Best consistency around the domicile.
If you use them, have them hardwired back to the router...better to use ethernet for the backhaul. So basically what NDBob said...
and back to a Gigabit switch.
Research and get a high quality Wifi router to max out physical and spatical channels available for the devices that will need WiFi (phones, tablets, TVs, laptops if you are moving around).
If you can put your ISP device in a bridged mode and let your router handle NAT and everything do that, otherwise use the provider modem for NAT and use the WiFi device as just an access point.
If your house is big enough that the one WiFi device is not providing coverage everywhere you need it, set up a second Access point off of a wired Cat5E to fill in.

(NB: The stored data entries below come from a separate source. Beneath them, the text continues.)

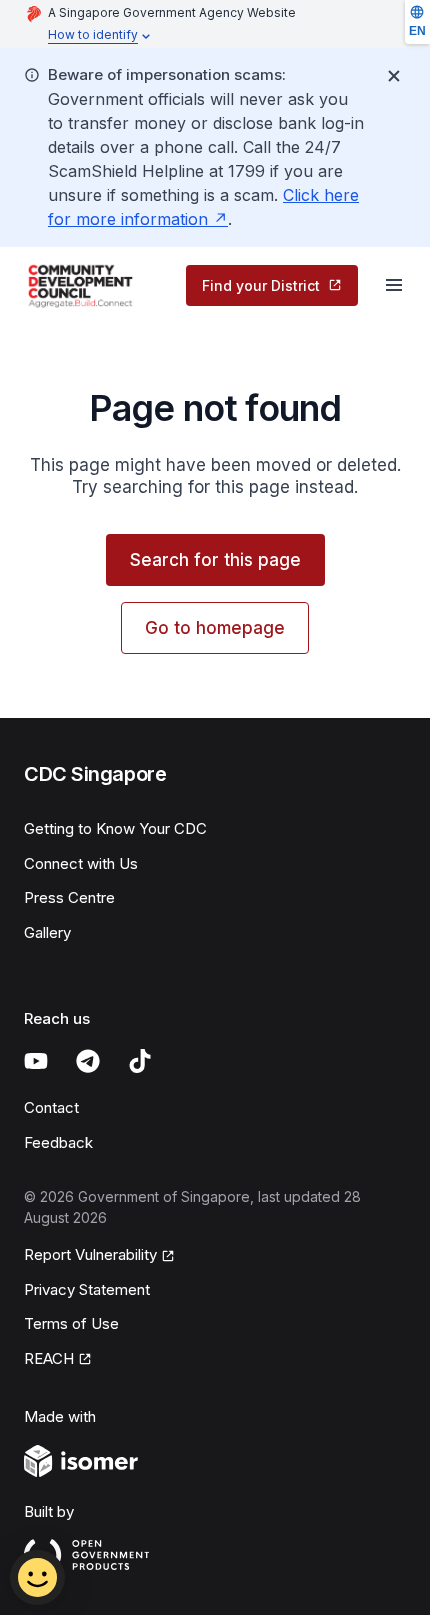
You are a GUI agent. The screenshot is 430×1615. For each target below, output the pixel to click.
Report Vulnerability (90, 1256)
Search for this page (215, 560)
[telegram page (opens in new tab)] (88, 1061)
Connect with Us (81, 863)
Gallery (47, 932)
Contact (51, 1107)
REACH (58, 1360)
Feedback (58, 1142)
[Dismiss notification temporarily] (394, 76)
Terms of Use (71, 1323)
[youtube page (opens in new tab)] (36, 1061)
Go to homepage (215, 628)
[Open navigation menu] (394, 285)
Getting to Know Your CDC (115, 828)
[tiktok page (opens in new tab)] (140, 1061)
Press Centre (69, 897)
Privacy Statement (87, 1289)
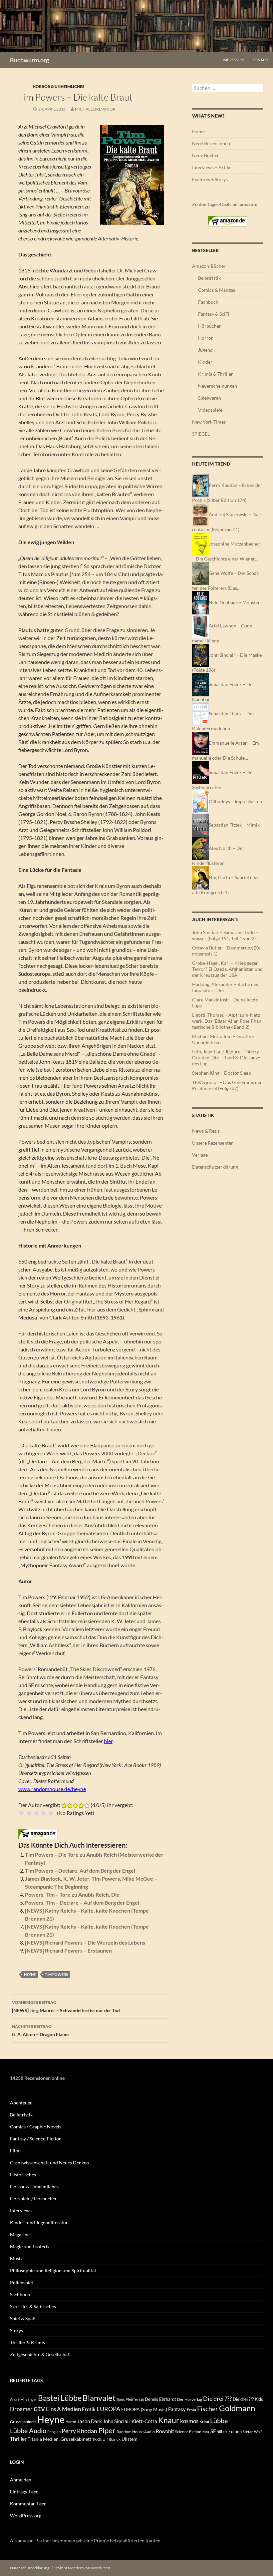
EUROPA (108, 2408)
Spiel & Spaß (23, 2318)
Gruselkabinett (23, 2421)
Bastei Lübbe (60, 2397)
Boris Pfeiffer (127, 2399)
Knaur (168, 2420)
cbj (141, 2399)
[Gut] (43, 1813)
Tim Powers (56, 1974)
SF (213, 2431)
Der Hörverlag (189, 2399)
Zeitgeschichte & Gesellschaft (40, 2354)
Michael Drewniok (95, 109)
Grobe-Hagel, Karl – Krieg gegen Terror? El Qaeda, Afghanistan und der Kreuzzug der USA (227, 969)
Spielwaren (209, 398)
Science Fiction (188, 2431)
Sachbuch (20, 2294)
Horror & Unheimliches (59, 86)
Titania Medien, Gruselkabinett (59, 2439)
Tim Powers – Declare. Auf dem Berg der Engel (80, 1870)
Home (198, 131)
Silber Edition (229, 2431)
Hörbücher (209, 326)
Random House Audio (136, 2431)
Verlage (200, 1155)
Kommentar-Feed (28, 2503)
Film (14, 2150)
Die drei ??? (217, 2398)
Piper (107, 2430)
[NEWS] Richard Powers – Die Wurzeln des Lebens (85, 1942)
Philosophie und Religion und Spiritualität (53, 2270)
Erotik (89, 2409)
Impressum (233, 60)
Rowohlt (165, 2431)
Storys (16, 2330)
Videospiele (210, 410)
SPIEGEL (201, 434)
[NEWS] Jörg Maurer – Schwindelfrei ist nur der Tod (66, 2006)
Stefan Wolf (252, 2431)
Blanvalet (99, 2397)
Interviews (21, 2210)
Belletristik (209, 278)
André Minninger (23, 2399)
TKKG (97, 2439)
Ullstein (129, 2439)
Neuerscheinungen (217, 386)
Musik (16, 2258)
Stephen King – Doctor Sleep (221, 1073)
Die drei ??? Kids (248, 2399)
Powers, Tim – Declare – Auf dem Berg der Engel (82, 1902)
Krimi (204, 2421)
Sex (205, 2431)
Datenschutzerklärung (215, 1167)
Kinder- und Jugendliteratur (39, 2222)
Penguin (54, 2431)
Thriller (18, 2439)
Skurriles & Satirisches (33, 2306)
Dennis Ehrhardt (160, 2399)
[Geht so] (36, 1813)
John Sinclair (117, 2421)
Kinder (205, 362)
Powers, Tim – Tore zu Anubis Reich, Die (72, 1894)
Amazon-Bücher (209, 266)
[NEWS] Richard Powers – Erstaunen (68, 1950)
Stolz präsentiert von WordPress (82, 2567)
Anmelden (20, 2479)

As soon as someone explains to me what he said
(Kidding, mostly)
If you are saying your house is wired, eero comes in 3 packs and each can serve as a bridge as each plugs into Ethernet then broadcasts wifi mesh.
in the various locations, I'd have those spots wired for ethernet. Alternatively, you could setup a MoCa network which will use the coax cable wiring in the house to function as the network. If you need to roam, then a mesh network would probably be best.
If work was subsidizing, I'd probably do both.
Plugging in as many things as possible keeps things reliable regardless of situation. Having multiple mesh APs keeps a single AP from being overloaded with clients.